I can learn something, understand it, and even be really good at it.
But if you ask me about it weeks or months later without warning? My brain will most likely glitch and buffer.
Even now, if I’m caught off guard, nouns disappear, but I built a system that keeps me functioning, and even excelling, during meetings or training facilitation.
I take a lot of notes.
Note-taking keeps me mentally grounded. It also creates something I can fall back on when I actually need the information. And as a bonus, it makes me look exceptionally organized.
If I’m just listening, my brain drifts. I can’t focus on what is being said, and, unfortunately for me, my go-to unconscious stim is rocking back and forth. While workplaces are becoming more inclusive overall, the vast majority of people don’t interpret that behavior as professional at all, so I mask it. And masking takes even more concentration and energy. Therefore, I need something to do while I process information.
Writing gives my brain an anchor, a way to have an activity, and a project to build while I’m listening to instructions. I learned that I like to take freeform notes and then rewrite them into various organized formats. They call this “processing through restructuring,” and it helps my brain to engage with information multiple times. However, I try to be strategic about these formats and create reference articles, SOP’s, or facilitation guides to give me structure and a goal with a deadline. (Yes, I create arbitrary personal deadlines to get my work done.)
But the real power of notes shows up later.
Before I need to perform, teach a class, lead a meeting, or present something, I review my notes. Usually, this happens a few hours or a day beforehand. Similar to how neurotypicals cram for an exam, but for me, this isn’t cramming, because I already know the information, I just need to unlock it.
The information is already in there somewhere.
My notes are the key that opens the door.
I read them, and suddenly my brain goes:
“Oh. Right. That’s what we’re doing.”
And then I’m fine.
Notes also reduce my anxiety. They are my safety net. If a client or colleague asks me a question and I don’t remember the answer, I can say, “One second while I look that up.” There is nothing wrong with checking information before you speak, and this gives me a pause to account for the brain buffering, as well as allows me to confirm the information.
*Tip: either take your notes digitally or transfer them to a digital, searchable format like OneNote. Then, you don’t even need to remember where the information lives. Just search for the key term and toggle through your tabs.

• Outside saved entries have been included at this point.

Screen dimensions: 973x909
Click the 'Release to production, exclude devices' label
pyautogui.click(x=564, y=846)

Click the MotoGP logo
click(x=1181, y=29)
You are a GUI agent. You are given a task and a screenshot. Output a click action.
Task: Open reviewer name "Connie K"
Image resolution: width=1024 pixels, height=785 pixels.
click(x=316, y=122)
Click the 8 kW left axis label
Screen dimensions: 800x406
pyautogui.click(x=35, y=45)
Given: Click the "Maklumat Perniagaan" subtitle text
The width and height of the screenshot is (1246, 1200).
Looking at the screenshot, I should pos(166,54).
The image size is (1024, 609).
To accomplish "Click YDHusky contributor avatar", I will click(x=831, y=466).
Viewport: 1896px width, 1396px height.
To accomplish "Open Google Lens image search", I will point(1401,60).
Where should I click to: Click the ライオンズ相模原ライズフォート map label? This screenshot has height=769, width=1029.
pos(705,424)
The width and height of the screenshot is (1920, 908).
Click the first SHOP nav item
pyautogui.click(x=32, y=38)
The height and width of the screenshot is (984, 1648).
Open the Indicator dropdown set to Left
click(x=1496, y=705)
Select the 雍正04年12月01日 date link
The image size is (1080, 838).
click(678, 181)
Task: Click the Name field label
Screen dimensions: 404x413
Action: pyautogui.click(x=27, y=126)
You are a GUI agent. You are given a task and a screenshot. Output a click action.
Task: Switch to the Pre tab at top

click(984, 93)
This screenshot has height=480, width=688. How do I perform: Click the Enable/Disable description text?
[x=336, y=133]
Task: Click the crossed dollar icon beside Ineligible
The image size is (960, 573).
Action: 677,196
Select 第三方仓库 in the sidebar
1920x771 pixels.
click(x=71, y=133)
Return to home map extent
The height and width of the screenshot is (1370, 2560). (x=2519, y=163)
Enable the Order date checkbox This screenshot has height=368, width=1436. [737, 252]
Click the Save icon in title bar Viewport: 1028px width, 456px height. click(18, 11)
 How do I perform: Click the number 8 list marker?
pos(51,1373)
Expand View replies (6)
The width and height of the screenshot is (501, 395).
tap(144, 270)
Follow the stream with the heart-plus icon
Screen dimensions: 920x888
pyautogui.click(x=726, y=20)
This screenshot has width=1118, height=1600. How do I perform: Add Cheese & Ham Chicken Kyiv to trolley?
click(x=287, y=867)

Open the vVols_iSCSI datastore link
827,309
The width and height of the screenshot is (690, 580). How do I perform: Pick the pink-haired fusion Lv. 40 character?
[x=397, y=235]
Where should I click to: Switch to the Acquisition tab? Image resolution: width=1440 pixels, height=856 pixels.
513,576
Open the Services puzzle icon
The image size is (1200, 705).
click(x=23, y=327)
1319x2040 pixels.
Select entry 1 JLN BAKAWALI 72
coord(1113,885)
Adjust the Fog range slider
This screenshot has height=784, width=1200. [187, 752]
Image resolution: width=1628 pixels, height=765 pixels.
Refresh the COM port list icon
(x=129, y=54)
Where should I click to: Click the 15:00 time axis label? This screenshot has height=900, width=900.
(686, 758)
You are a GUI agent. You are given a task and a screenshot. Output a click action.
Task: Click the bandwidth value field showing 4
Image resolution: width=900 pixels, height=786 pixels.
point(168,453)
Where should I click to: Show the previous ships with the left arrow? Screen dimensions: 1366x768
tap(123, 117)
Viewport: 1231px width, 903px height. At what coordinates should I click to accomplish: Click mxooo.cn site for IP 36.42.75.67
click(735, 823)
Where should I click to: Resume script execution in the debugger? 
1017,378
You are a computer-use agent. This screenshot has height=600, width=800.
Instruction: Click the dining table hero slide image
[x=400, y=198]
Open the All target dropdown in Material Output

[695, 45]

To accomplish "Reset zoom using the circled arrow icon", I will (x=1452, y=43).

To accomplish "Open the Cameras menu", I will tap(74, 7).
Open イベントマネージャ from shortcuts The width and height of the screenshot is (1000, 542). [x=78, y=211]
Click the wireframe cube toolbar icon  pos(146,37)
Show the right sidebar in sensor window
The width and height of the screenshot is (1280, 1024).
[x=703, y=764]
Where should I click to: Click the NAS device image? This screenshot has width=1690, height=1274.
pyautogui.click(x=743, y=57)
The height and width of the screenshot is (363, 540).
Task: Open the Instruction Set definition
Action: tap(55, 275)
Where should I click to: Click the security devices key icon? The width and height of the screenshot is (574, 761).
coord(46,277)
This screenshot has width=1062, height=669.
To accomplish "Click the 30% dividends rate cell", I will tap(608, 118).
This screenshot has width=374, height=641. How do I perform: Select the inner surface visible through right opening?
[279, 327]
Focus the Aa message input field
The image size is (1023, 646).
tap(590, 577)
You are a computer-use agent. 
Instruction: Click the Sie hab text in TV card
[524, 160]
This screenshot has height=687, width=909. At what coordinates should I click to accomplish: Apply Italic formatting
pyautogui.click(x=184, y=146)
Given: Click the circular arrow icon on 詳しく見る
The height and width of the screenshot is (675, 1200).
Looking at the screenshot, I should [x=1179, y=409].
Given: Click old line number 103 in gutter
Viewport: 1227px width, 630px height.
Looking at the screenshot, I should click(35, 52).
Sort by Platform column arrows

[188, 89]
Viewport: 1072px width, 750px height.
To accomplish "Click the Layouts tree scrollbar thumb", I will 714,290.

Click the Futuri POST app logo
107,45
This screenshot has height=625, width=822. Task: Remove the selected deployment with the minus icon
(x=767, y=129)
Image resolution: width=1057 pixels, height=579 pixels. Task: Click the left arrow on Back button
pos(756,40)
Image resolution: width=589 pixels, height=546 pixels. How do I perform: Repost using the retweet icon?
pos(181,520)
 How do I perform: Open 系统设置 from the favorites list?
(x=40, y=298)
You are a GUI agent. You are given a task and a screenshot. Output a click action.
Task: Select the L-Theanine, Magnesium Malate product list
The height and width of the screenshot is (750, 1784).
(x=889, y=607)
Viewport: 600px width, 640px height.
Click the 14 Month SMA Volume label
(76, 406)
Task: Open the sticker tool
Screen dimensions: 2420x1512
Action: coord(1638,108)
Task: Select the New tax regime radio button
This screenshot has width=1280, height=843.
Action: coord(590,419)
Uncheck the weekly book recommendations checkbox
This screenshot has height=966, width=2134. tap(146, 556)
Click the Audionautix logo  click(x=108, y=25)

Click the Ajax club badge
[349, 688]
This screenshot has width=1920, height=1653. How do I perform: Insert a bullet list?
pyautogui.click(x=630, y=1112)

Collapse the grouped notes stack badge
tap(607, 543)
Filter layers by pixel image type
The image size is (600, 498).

I didn’t learn this ability, how taking notes helps me function and retain information, until I went back to college. I actually dropped out of Ohio State before I got my Bachelor's degree because I couldn’t pass History, Trigonometry, or any other subject that required deep memorization, because I just couldn’t recall it when needed. Then I figured it out, and went back to college as an adult and got a 4.0 in both my undergraduate and graduate degrees. Taking notes strategically was a game-changer! I also realized that I wasn’t incapable; I just didn’t yet have the tools that I needed to succeed. (I didn’t get diagnosed with ADHD until I was much older.)
I wish someone had told me earlier that it was okay to need external memory systems.
Now I can facilitate a class on a topic six months after I learn it without panic. I just read my notes, and my brain shows up. My brain didn’t change; my system did. And once I stopped trying to remember everything and feeling bad for failing, I finally started succeeding.